Friedrich Merkel (Mediziner)

deutscher Anatom
Friedrich Merkel

Johann Friedrich Sigmund Merkel (* 5. April 1845 in Nürnberg; † 28. Mai 1919 in Göttingen) war ein deutscher Anatom. Er war Rektor der Universität Rostock.

LebenBearbeiten

Friedrich Merkel studierte ab 1864 Medizin an der Friedrich-Alexander-Universität Erlangen, der Königlichen Universität zu Greifswald und der Georg-August-Universität Göttingen.

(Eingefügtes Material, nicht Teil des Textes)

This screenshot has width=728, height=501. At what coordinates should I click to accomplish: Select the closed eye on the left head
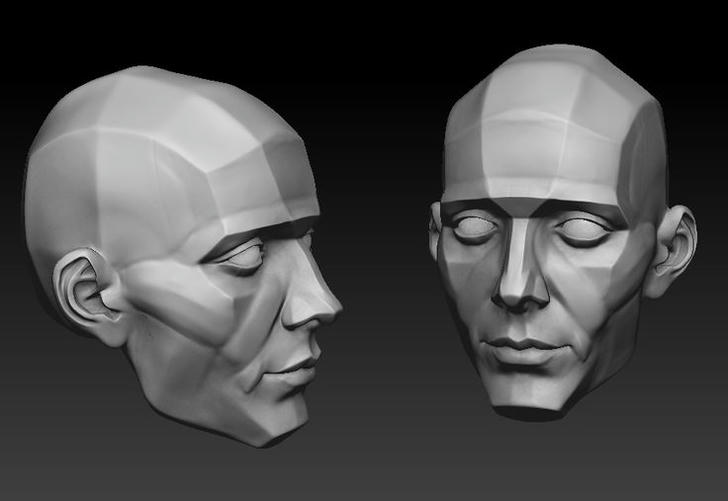point(243,257)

Ab 1865 wurde er Mitglied des Corps Baruthia.[1] Er wurde 1869 in Erlangen als Schüler von Jakob Henle zum Dr. med. promoviert. Im selben Jahr wurde er Prosektor am Anatomischen Institut in Göttingen, an dem er sich 1870 habilitierte. 1872 wurde er als o. Professor für Anatomie und als Direktor des Anatomischen Institutes der Universität Rostock berufen. In den Jahren 1881 und 1882 wurde Merkel zum Rektor der Universität Rostock gewählt. 1883 folgte er dem Ruf der Albertus-Universität Königsberg. Nach zwei Jahren zog es Merkel zurück nach Göttingen, wo er 1885 Nachfolger seines Lehrers und Schwiegervaters Jakob Henle wurde.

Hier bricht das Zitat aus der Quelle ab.